READING TEXT
▼▼▼

Then Rosen came right out and said it in print. PLP would not support the demands for preferential admission of Blacks to the colleges.(A recurring theme in PL was missionarism that students, particularly Black students should feel guilty about going to the university; “class privilege” was the term used.) In fact, in the of view of PLP, Black people would be better off not in school so they could learn about class struggle:

“We cannot support the movement for more Black working-class – or white working-class students. The movement implies that the university is going to teach working-class youth how to change society for the better – perhaps even how to make a revolution. It is a slap in the face of Black people, because it gives the ruling class another way to co-opt some of the most disciplined forces from the ongoing Black struggle.”

Why should PL help “behead” the people’s movement by putting working-class kids in schools and tying them up in administering Black Studies Schemes?

“... And the ruling class gets an extra bonus by combing through thousands of working class youths to come up with a little more brain power to perpetuate the bosses’ system.

“Why should we help the ruling class denude the working-class movement? The movement for preferential admission helps create the illusion that the way to solve workers’ problems is to send their children to the university.”[47]

In a follow up article (by “Don King”) in August PL (V. 7, No. 2) PLP stated that “although masses of Black students are obviously willing to fight racism and imperialism the basic character of the Black student movement is reactionary. Black student groups are by and large led by nationalists and liberals who are generally very anti-communist, oppose sharp on-campus struggle in the interests of Black workers and are sometimes agents of the ruling class.”

This arrogant, racist garbage by Rosen served to thoroughly isolate PLP from the BLM on and off campus. After all, how could PL cadre approach a Black worker and tell him his kids would be better off not going to college so they could learn about class struggle in the streets? Thus we can see the PLP retreat from the BLM in stages: First a deliberate shying away from the Black rebellions of 1967 and 1968, second the loss of the Harlem club in late 1968, third the attack on the Black Student Movement in early 1969. And at every step there was the expulsion of Black PL leaders who didn’t go along. The last act of this shameful drama was the attack on the Black Panther Party (BPP).

In the period 1967-68 with the BLM surging ahead to unheard of heights a left leadership vacuum developed. The experiences of Newark, Detroit, Washington, Pittsburgh, Columbia, Orangeburg and San Francisco State had radicalized literally tens of thousands of Black workers and working class students. These tens of thousands were no longer willing to follow the non-violent successors to Martin Luther King or reactionary nationalists like Karenga, Carmichael or Foreman. These tens of thousands admired Mao-Tse-Tung and Ho Chi Minh and were ready for Marxist-Leninist leadership. But this was precisely the period that PLP was beating a hasty retreat from struggle around the BLM and was developing an ideology to denounce the mass demands as nationalist or bourgeois. The CP nor any other Marxist or psuedo-Marxist group had a base or program to appeal to these potential Black Marxist-Leninists. The BPP organized around a ten-point program of militant reforms most necessary to Black workers, jobs, housing, schools, end to police brutality. The BPP called for armed self-defense of the Black community in fighting for these goals.

▲▲▲

DATA LINES

▼▼▼

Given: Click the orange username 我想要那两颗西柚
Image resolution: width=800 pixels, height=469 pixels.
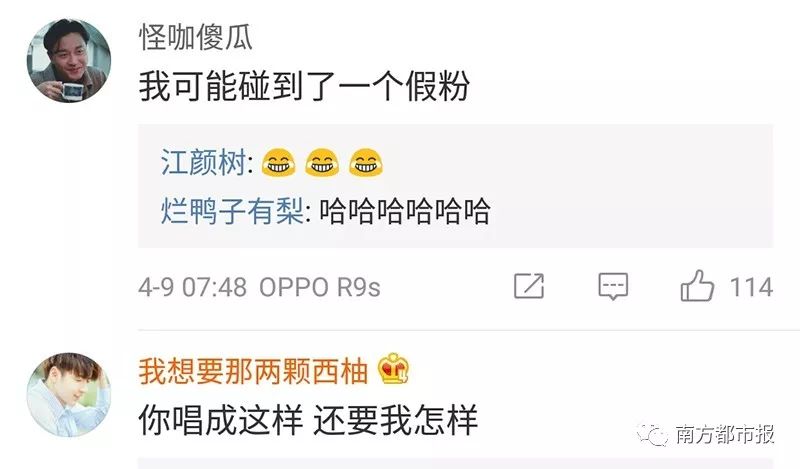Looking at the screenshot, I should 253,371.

▲▲▲

TASK DETAILS
Using the text on PLP and the Black Liberation Movement, answer the following:
(a) Under what name was the August follow-up article in PL (V. 7, No. 2) published?
(b) What three stages does the text give for PLP's retreat from the BLM?
(c) Which needs of Black workers does the text list for the BPP's ten-point program?

COMPLETE ANSWER
(a) "Don King."
(b) First, a deliberate shying away from the Black rebellions of 1967 and 1968. Second, the loss of the Harlem club in late 1968. Third, the attack on the Black Student Movement in early 1969.
(c) Jobs, housing, schools, and an end to police brutality.